■ ABOUT THIS TASK: Return the lines from the one containing "The width and height of the screenshot is (1488, 812)." to the end of the material, both end lines included, exactly and with nothing else.

■ INFORMATION:
- - -

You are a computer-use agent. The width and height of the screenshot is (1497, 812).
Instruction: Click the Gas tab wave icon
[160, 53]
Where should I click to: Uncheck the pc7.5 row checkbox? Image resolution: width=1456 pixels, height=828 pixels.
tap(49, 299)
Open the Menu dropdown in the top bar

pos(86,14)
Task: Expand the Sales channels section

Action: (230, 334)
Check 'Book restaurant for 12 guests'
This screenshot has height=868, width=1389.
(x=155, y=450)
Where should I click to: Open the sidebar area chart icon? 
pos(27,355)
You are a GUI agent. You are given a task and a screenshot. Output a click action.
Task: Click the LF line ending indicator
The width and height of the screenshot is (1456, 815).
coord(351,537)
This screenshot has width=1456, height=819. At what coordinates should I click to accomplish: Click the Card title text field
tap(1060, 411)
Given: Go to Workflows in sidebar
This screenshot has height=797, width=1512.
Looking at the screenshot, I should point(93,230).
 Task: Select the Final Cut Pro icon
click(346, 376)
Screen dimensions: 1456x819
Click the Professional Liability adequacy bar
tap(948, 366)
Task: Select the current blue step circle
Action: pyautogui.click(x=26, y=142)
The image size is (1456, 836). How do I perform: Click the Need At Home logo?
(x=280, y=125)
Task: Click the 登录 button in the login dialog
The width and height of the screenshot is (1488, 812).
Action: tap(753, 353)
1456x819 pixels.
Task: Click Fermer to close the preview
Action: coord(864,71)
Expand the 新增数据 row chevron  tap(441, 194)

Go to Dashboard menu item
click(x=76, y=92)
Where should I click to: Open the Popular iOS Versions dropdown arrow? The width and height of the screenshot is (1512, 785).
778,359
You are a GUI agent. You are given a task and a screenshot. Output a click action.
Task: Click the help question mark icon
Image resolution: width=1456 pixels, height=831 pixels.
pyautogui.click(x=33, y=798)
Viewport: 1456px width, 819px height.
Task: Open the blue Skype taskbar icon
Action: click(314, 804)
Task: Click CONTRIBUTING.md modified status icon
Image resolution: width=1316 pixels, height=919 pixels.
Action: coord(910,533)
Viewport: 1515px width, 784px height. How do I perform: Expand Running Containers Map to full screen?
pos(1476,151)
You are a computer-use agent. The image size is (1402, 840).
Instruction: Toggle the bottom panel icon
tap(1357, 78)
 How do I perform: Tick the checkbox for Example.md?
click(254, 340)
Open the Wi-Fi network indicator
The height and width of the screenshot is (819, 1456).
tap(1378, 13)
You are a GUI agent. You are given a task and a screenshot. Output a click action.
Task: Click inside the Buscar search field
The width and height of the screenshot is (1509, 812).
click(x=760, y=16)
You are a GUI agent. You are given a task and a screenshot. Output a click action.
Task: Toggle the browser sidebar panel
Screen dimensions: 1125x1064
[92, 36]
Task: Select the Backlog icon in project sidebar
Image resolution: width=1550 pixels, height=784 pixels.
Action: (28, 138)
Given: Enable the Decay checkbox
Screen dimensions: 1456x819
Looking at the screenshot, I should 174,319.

- - -

■ EXERCISE ANSWER:
The width and height of the screenshot is (1488, 812).
Action: tap(753, 353)
1456x819 pixels.
Task: Click Fermer to close the preview
Action: coord(864,71)
Expand the 新增数据 row chevron  tap(441, 194)

Go to Dashboard menu item
click(x=76, y=92)
Where should I click to: Open the Popular iOS Versions dropdown arrow? The width and height of the screenshot is (1512, 785).
778,359
You are a GUI agent. You are given a task and a screenshot. Output a click action.
Task: Click the help question mark icon
Image resolution: width=1456 pixels, height=831 pixels.
pyautogui.click(x=33, y=798)
Viewport: 1456px width, 819px height.
Task: Open the blue Skype taskbar icon
Action: click(314, 804)
Task: Click CONTRIBUTING.md modified status icon
Image resolution: width=1316 pixels, height=919 pixels.
Action: coord(910,533)
Viewport: 1515px width, 784px height. How do I perform: Expand Running Containers Map to full screen?
pos(1476,151)
You are a computer-use agent. The image size is (1402, 840).
Instruction: Toggle the bottom panel icon
tap(1357, 78)
 How do I perform: Tick the checkbox for Example.md?
click(254, 340)
Open the Wi-Fi network indicator
The height and width of the screenshot is (819, 1456).
tap(1378, 13)
You are a GUI agent. You are given a task and a screenshot. Output a click action.
Task: Click inside the Buscar search field
The width and height of the screenshot is (1509, 812).
click(x=760, y=16)
You are a GUI agent. You are given a task and a screenshot. Output a click action.
Task: Toggle the browser sidebar panel
Screen dimensions: 1125x1064
[92, 36]
Task: Select the Backlog icon in project sidebar
Image resolution: width=1550 pixels, height=784 pixels.
Action: (28, 138)
Given: Enable the Decay checkbox
Screen dimensions: 1456x819
Looking at the screenshot, I should 174,319.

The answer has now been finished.